On trouve là aussi une autre île qui contient deux milles de circuit, ayant un roi particulier et un langage distingué. Les habitants sont idolâtres, les hommes sont gros et courts ; et s’ils étaient grands à proportion, ils pourraient passer pour des géants. Ils sont si forts qu’un de ces gens-là portera la charge de quatre ou cinq autres, ils sont grands mangeurs, et un repas d’un de ces hommes-là pourrait suffire à cinq de notre pays. Ils sont noirs et vont nus. Ils ont beaucoup de cheveux et si crépus qu’il faut les mouiller pour pouvoir les étendre.
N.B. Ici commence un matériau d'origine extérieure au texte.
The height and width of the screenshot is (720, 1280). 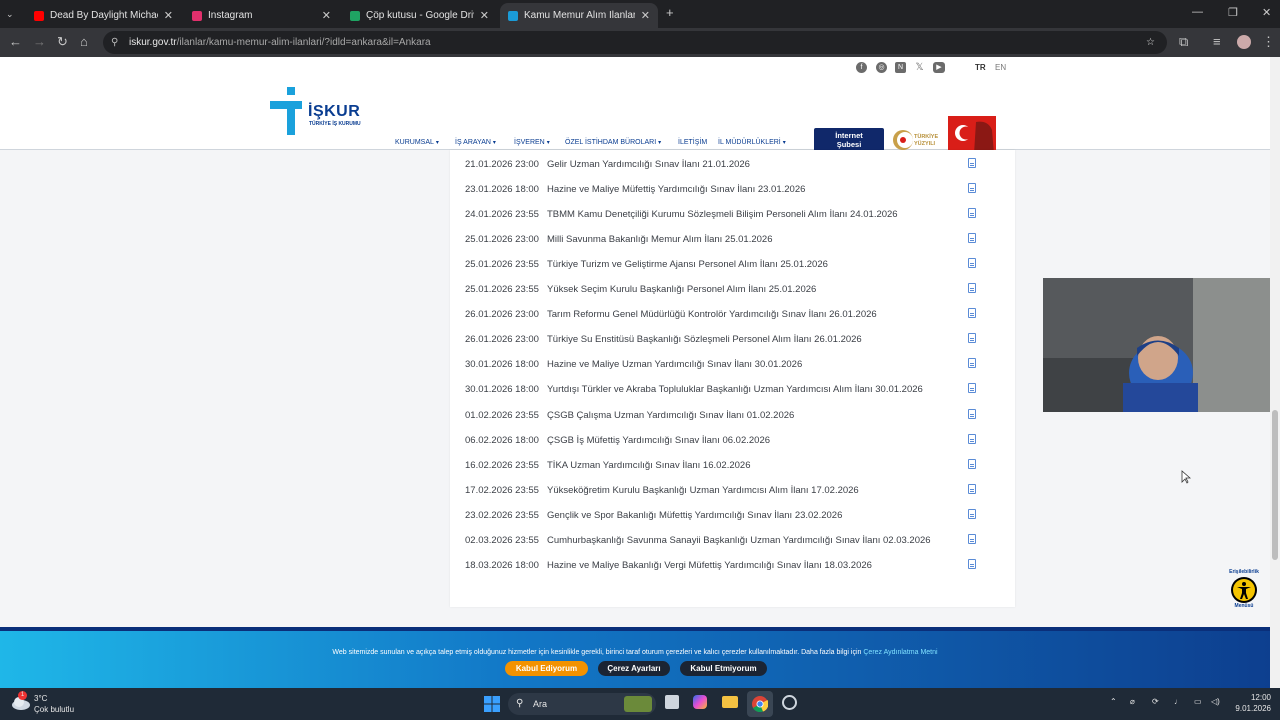 I want to click on tab-youtube: Dead By Daylight Michael Myers ✕, so click(x=104, y=16). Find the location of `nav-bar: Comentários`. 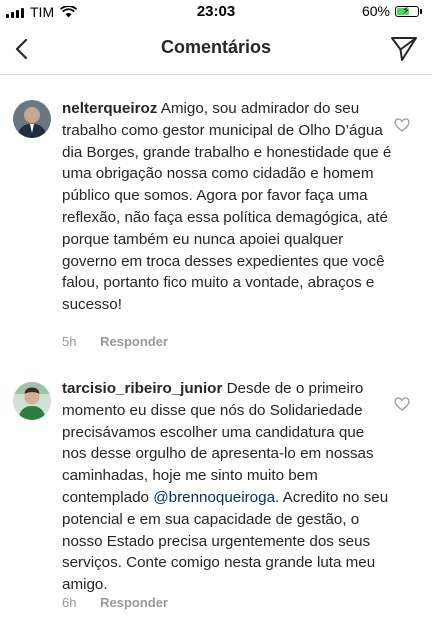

Ils ont la bouche grande, les narines larges et retroussées, les oreilles grandes et le regard affreux, Les femmes sont aussi laides, ayant les yeux affreux, la bouche grande et le nez gros. Ils vivent de chair, de riz, de lait et de dattes. Ils n’ont point de vin ; mais ils font une certaine boisson avec du riz, du sucre et autres épices. Plusieurs marchands débarquent en cette île parce qu’il y a beaucoup de baleines et d’éléphants. Ces insulaires sont forts et hardis ; et comme ils n’ont point de chevaux, ils se servent à la guerre de chameaux et d’éléphants, bâtissant sur ces derniers des châteaux de bois, qui peuvent contenir jusqu’à quinze et vingt hommes tout armés. Leurs armes consistent en des lances, des poignards et des pierres. Ces sortes de châteaux portatifs sont couverts de cuir. Quand ils vont à la guerre, ils donnent aux éléphants un breuvage qui les rend plus hardis. Cette île abonde en lions, léopards et autres bêtes sauvages, que l’on ne voit point dans les autres pays. Ils ont encore une espèce d’animal qu’ils appellent « gaffa » (girafe), qui a le col long de trois pas ; il a les jambes de devant bien plus longues que celles de derrière ; il a la tête petite, et il est de plusieurs couleurs et marqueté par le corps ; cet animal est doux et ne fait de mal à personne.